→ Provided text
★ ★ ★ ★

6

I have producer / consumer pattern in my app implemented used TPL Dataflow. I have the big dataflow mesh with about 40 blocks in it. There are two main functional parts in the mesh: producer part and consumer part. Producer supposed to continuosly provide a lot of work for consumer while consumer handling incoming work slowly sometimes. I want to pause producer when consumer is busy with some specified amount of work items. Otherwise the app consumes a lot of memory / CPU and behaves unsustainable.

I made demo app that demonstrates the issue:

mesh

using System;
using System.Linq;
using System.Threading.Tasks;
using System.Threading.Tasks.Dataflow;

namespace DataflowTest
{
    class Program
    {
        static void Main(string[] args)
        {
            var options = new ExecutionDataflowBlockOptions
            {
                MaxDegreeOfParallelism = 4,
                EnsureOrdered = false
            };

            var boundedOptions = new ExecutionDataflowBlockOptions
            {
                MaxDegreeOfParallelism = 4,
                EnsureOrdered = false,
                BoundedCapacity = 5
            };

            var bufferBlock = new BufferBlock<int>(boundedOptions);
            var producerBlock = new TransformBlock<int, int>(x => x + 1, options);
            var broadcastBlock = new BroadcastBlock<int>(x => x, options);

            var consumerBlock = new ActionBlock<int>(async x =>
            {
                var delay = 1000;
                if (x > 10) delay = 5000;

                await Task.Delay(delay);

                Console.WriteLine(x);
            }, boundedOptions);

            producerBlock.LinkTo(bufferBlock);
            bufferBlock.LinkTo(broadcastBlock);
            broadcastBlock.LinkTo(producerBlock);
            broadcastBlock.LinkTo(consumerBlock);

            bufferBlock.Post(1);

            consumerBlock.Completion.Wait();            
        }        
    }
}

The app prints something like this:

2
1
3
4
5
69055
69053
69054
69057
438028
438040
142303
438079

That means the producer keeps spinning and pushing messages to consumer. I want it to pause and wait until the consumer have finished current portion of work and then the producer should continue providing messages for consumer.

★ ★ ★ ★

→ Source data
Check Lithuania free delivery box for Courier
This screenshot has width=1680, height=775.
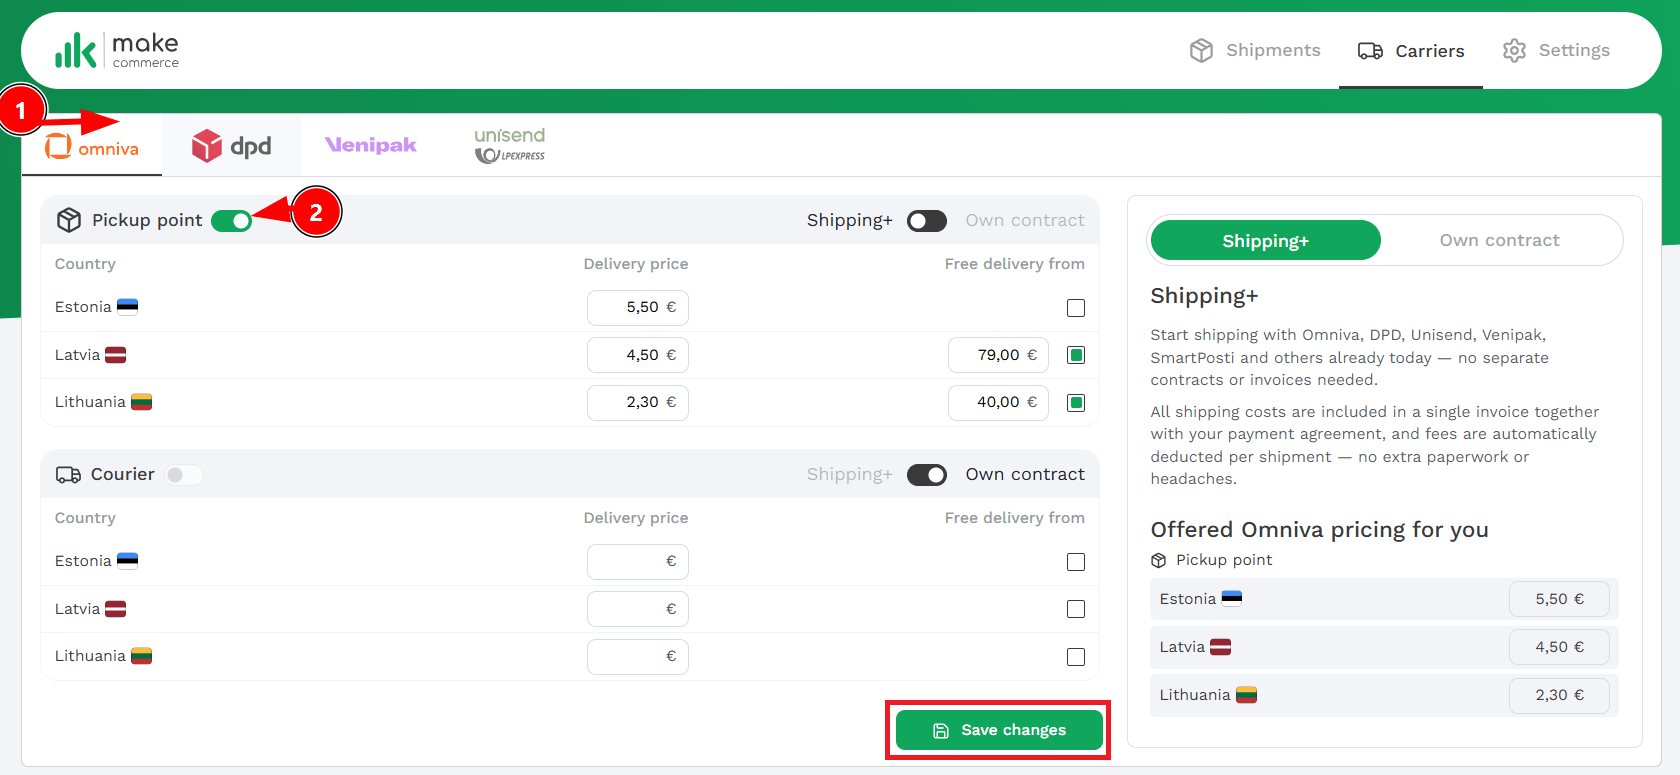tap(1076, 657)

★ ★ ★ ★

→ The task
Write out the stretch of the TPL Dataflow post from "using System;" through "void Main(string[] args)", copying it word for word.

→ Solution
using System;
using System.Linq;
using System.Threading.Tasks;
using System.Threading.Tasks.Dataflow;

namespace DataflowTest
{
    class Program
    {
        static void Main(string[] args)